**YOUR INSTRUCTIONS**
Your answer should be every line of the records that contains the word "World".
*** STUDY MATERIAL Section Begins ***
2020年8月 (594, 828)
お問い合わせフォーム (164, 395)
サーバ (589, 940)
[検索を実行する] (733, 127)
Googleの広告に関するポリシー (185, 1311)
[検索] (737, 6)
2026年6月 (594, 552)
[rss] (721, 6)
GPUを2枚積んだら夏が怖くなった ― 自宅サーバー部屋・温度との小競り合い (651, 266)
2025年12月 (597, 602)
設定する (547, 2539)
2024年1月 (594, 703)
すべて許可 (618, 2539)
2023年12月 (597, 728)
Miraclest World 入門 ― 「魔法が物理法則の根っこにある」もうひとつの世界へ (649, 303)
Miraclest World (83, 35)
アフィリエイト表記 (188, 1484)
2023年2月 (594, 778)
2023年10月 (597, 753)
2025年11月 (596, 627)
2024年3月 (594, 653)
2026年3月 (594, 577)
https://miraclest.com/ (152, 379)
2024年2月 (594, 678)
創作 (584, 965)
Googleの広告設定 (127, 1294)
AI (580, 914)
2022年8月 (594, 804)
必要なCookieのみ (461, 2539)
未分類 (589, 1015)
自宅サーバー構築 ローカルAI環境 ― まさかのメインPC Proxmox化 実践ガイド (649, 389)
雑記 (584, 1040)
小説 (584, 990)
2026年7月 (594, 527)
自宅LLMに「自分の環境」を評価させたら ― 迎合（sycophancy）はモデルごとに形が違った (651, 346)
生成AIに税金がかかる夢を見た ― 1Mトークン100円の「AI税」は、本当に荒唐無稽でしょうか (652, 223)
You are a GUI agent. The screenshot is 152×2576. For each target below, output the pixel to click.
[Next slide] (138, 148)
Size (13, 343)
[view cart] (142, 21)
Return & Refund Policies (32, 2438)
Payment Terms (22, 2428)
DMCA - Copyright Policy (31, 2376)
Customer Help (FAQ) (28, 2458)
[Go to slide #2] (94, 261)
*** STUDY MATERIAL Section Ends ***
**SOLUTION FOR THIS TASK**
Miraclest World 入門 ― 「魔法が物理法則の根っこにある」もうひとつの世界へ (649, 303)
Miraclest World (83, 35)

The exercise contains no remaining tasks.